# Instruction:
Reproduce each line of the data below verbatim, preserving every character, space, and line break.

--- START OF Data in this exercise ---

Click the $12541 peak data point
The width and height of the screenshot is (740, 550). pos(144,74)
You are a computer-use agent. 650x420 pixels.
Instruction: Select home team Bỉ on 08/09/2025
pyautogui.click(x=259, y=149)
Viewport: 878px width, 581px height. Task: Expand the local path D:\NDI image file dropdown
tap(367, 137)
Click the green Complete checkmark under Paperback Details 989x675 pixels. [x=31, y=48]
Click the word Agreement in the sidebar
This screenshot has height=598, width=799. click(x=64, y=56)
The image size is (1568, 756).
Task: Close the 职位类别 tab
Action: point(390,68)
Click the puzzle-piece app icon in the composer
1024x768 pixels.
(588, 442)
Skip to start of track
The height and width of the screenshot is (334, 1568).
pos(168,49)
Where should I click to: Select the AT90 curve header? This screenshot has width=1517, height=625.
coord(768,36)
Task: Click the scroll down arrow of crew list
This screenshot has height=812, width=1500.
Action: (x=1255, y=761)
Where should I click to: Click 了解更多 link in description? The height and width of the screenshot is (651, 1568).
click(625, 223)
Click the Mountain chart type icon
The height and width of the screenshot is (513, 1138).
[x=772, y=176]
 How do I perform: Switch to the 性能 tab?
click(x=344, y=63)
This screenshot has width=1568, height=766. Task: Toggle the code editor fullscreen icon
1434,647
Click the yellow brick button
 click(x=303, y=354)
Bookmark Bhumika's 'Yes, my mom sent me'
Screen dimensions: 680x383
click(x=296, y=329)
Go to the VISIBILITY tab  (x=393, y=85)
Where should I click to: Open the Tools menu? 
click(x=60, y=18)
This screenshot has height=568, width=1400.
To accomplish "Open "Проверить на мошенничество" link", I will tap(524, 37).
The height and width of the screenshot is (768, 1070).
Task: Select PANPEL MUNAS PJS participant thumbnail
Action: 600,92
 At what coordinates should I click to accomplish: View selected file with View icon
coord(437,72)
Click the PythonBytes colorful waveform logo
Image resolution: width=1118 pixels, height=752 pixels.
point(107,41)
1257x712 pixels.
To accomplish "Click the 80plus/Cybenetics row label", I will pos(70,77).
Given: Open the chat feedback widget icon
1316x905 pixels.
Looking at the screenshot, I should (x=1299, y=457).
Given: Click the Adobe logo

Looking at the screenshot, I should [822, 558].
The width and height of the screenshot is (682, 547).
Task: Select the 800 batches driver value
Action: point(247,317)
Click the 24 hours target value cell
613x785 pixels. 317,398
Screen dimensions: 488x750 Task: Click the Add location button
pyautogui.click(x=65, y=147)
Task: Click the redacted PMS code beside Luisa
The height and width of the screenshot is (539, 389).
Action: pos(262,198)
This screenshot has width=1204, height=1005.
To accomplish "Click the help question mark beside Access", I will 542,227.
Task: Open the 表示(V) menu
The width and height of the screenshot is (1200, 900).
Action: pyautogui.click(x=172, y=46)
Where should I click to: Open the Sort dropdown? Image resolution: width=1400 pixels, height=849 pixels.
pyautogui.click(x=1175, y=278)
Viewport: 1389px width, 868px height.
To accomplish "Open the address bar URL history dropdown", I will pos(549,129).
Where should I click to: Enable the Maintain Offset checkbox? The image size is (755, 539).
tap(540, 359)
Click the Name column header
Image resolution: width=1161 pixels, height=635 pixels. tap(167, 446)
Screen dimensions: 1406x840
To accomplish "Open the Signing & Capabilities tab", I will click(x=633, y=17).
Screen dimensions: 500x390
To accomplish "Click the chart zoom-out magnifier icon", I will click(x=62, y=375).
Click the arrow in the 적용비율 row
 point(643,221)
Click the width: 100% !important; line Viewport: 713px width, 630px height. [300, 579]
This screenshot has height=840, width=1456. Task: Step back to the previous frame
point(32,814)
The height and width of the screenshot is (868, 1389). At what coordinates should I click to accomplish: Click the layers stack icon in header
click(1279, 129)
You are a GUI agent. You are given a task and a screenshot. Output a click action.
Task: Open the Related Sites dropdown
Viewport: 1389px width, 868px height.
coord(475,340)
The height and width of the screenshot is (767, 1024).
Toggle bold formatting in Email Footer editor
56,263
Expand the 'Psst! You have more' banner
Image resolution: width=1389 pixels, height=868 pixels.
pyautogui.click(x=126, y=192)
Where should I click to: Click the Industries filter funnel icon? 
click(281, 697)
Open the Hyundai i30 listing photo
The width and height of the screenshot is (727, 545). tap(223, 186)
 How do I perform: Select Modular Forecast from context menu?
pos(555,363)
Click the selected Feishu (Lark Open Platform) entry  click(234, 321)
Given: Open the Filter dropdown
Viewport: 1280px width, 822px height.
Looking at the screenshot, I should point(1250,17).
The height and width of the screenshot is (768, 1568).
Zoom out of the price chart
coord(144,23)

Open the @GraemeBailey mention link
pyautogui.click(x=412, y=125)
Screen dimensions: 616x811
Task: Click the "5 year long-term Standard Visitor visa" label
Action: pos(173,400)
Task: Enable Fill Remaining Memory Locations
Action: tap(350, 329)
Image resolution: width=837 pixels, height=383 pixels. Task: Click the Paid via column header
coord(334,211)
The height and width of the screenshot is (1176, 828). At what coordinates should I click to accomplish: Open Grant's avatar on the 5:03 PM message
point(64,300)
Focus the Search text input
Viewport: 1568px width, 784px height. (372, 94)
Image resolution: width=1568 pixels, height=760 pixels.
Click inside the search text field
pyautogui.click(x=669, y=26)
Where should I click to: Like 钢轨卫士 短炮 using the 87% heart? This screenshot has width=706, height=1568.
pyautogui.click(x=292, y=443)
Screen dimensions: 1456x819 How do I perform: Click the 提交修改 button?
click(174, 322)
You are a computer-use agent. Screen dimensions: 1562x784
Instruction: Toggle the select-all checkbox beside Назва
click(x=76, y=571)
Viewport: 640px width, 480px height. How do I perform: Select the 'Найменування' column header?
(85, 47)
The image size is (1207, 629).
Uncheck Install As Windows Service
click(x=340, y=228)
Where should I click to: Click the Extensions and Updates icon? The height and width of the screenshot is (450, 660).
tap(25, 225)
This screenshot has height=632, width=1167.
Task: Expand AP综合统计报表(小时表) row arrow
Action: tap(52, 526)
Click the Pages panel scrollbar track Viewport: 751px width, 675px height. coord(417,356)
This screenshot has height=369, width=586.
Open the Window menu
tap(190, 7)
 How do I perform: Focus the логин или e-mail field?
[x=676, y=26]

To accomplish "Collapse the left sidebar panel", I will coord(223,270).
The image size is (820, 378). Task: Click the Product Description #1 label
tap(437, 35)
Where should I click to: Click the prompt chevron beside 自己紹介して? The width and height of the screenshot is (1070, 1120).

--- END OF Data in this exercise ---

# Reply:
Click the $12541 peak data point
The width and height of the screenshot is (740, 550). pos(144,74)
You are a computer-use agent. 650x420 pixels.
Instruction: Select home team Bỉ on 08/09/2025
pyautogui.click(x=259, y=149)
Viewport: 878px width, 581px height. Task: Expand the local path D:\NDI image file dropdown
tap(367, 137)
Click the green Complete checkmark under Paperback Details 989x675 pixels. [x=31, y=48]
Click the word Agreement in the sidebar
This screenshot has height=598, width=799. click(x=64, y=56)
The image size is (1568, 756).
Task: Close the 职位类别 tab
Action: point(390,68)
Click the puzzle-piece app icon in the composer
1024x768 pixels.
(588, 442)
Skip to start of track
The height and width of the screenshot is (334, 1568).
pos(168,49)
Where should I click to: Select the AT90 curve header? This screenshot has width=1517, height=625.
coord(768,36)
Task: Click the scroll down arrow of crew list
This screenshot has height=812, width=1500.
Action: (x=1255, y=761)
Where should I click to: Click 了解更多 link in description? The height and width of the screenshot is (651, 1568).
click(625, 223)
Click the Mountain chart type icon
The height and width of the screenshot is (513, 1138).
[x=772, y=176]
 How do I perform: Switch to the 性能 tab?
click(x=344, y=63)
This screenshot has width=1568, height=766. Task: Toggle the code editor fullscreen icon
1434,647
Click the yellow brick button
 click(x=303, y=354)
Bookmark Bhumika's 'Yes, my mom sent me'
Screen dimensions: 680x383
click(x=296, y=329)
Go to the VISIBILITY tab  (x=393, y=85)
Where should I click to: Open the Tools menu? 
click(x=60, y=18)
This screenshot has height=568, width=1400.
To accomplish "Open "Проверить на мошенничество" link", I will tap(524, 37).
The height and width of the screenshot is (768, 1070).
Task: Select PANPEL MUNAS PJS participant thumbnail
Action: 600,92
 At what coordinates should I click to accomplish: View selected file with View icon
coord(437,72)
Click the PythonBytes colorful waveform logo
Image resolution: width=1118 pixels, height=752 pixels.
point(107,41)
1257x712 pixels.
To accomplish "Click the 80plus/Cybenetics row label", I will pos(70,77).
Given: Open the chat feedback widget icon
1316x905 pixels.
Looking at the screenshot, I should (x=1299, y=457).
Given: Click the Adobe logo

Looking at the screenshot, I should [822, 558].
The width and height of the screenshot is (682, 547).
Task: Select the 800 batches driver value
Action: point(247,317)
Click the 24 hours target value cell
613x785 pixels. 317,398
Screen dimensions: 488x750 Task: Click the Add location button
pyautogui.click(x=65, y=147)
Task: Click the redacted PMS code beside Luisa
The height and width of the screenshot is (539, 389).
Action: pos(262,198)
This screenshot has width=1204, height=1005.
To accomplish "Click the help question mark beside Access", I will 542,227.
Task: Open the 表示(V) menu
The width and height of the screenshot is (1200, 900).
Action: pyautogui.click(x=172, y=46)
Where should I click to: Open the Sort dropdown? Image resolution: width=1400 pixels, height=849 pixels.
pyautogui.click(x=1175, y=278)
Viewport: 1389px width, 868px height.
To accomplish "Open the address bar URL history dropdown", I will pos(549,129).
Where should I click to: Enable the Maintain Offset checkbox? The image size is (755, 539).
tap(540, 359)
Click the Name column header
Image resolution: width=1161 pixels, height=635 pixels. tap(167, 446)
Screen dimensions: 1406x840
To accomplish "Open the Signing & Capabilities tab", I will click(x=633, y=17).
Screen dimensions: 500x390
To accomplish "Click the chart zoom-out magnifier icon", I will click(x=62, y=375).
Click the arrow in the 적용비율 row
 point(643,221)
Click the width: 100% !important; line Viewport: 713px width, 630px height. [300, 579]
This screenshot has height=840, width=1456. Task: Step back to the previous frame
point(32,814)
The height and width of the screenshot is (868, 1389). At what coordinates should I click to accomplish: Click the layers stack icon in header
click(1279, 129)
You are a GUI agent. You are given a task and a screenshot. Output a click action.
Task: Open the Related Sites dropdown
Viewport: 1389px width, 868px height.
coord(475,340)
The height and width of the screenshot is (767, 1024).
Toggle bold formatting in Email Footer editor
56,263
Expand the 'Psst! You have more' banner
Image resolution: width=1389 pixels, height=868 pixels.
pyautogui.click(x=126, y=192)
Where should I click to: Click the Industries filter funnel icon? 
click(281, 697)
Open the Hyundai i30 listing photo
The width and height of the screenshot is (727, 545). tap(223, 186)
 How do I perform: Select Modular Forecast from context menu?
pos(555,363)
Click the selected Feishu (Lark Open Platform) entry  click(234, 321)
Given: Open the Filter dropdown
Viewport: 1280px width, 822px height.
Looking at the screenshot, I should point(1250,17).
The height and width of the screenshot is (768, 1568).
Zoom out of the price chart
coord(144,23)

Open the @GraemeBailey mention link
pyautogui.click(x=412, y=125)
Screen dimensions: 616x811
Task: Click the "5 year long-term Standard Visitor visa" label
Action: pos(173,400)
Task: Enable Fill Remaining Memory Locations
Action: tap(350, 329)
Image resolution: width=837 pixels, height=383 pixels. Task: Click the Paid via column header
coord(334,211)
The height and width of the screenshot is (1176, 828). At what coordinates should I click to accomplish: Open Grant's avatar on the 5:03 PM message
point(64,300)
Focus the Search text input
Viewport: 1568px width, 784px height. (372, 94)
Image resolution: width=1568 pixels, height=760 pixels.
Click inside the search text field
pyautogui.click(x=669, y=26)
Where should I click to: Like 钢轨卫士 短炮 using the 87% heart? This screenshot has width=706, height=1568.
pyautogui.click(x=292, y=443)
Screen dimensions: 1456x819 How do I perform: Click the 提交修改 button?
click(174, 322)
You are a computer-use agent. Screen dimensions: 1562x784
Instruction: Toggle the select-all checkbox beside Назва
click(x=76, y=571)
Viewport: 640px width, 480px height. How do I perform: Select the 'Найменування' column header?
(85, 47)
The image size is (1207, 629).
Uncheck Install As Windows Service
click(x=340, y=228)
Where should I click to: Click the Extensions and Updates icon? The height and width of the screenshot is (450, 660).
tap(25, 225)
This screenshot has height=632, width=1167.
Task: Expand AP综合统计报表(小时表) row arrow
Action: tap(52, 526)
Click the Pages panel scrollbar track Viewport: 751px width, 675px height. coord(417,356)
This screenshot has height=369, width=586.
Open the Window menu
tap(190, 7)
 How do I perform: Focus the логин или e-mail field?
[x=676, y=26]

To accomplish "Collapse the left sidebar panel", I will coord(223,270).
The image size is (820, 378). Task: Click the Product Description #1 label
tap(437, 35)
Where should I click to: Click the prompt chevron beside 自己紹介して? The width and height of the screenshot is (1070, 1120).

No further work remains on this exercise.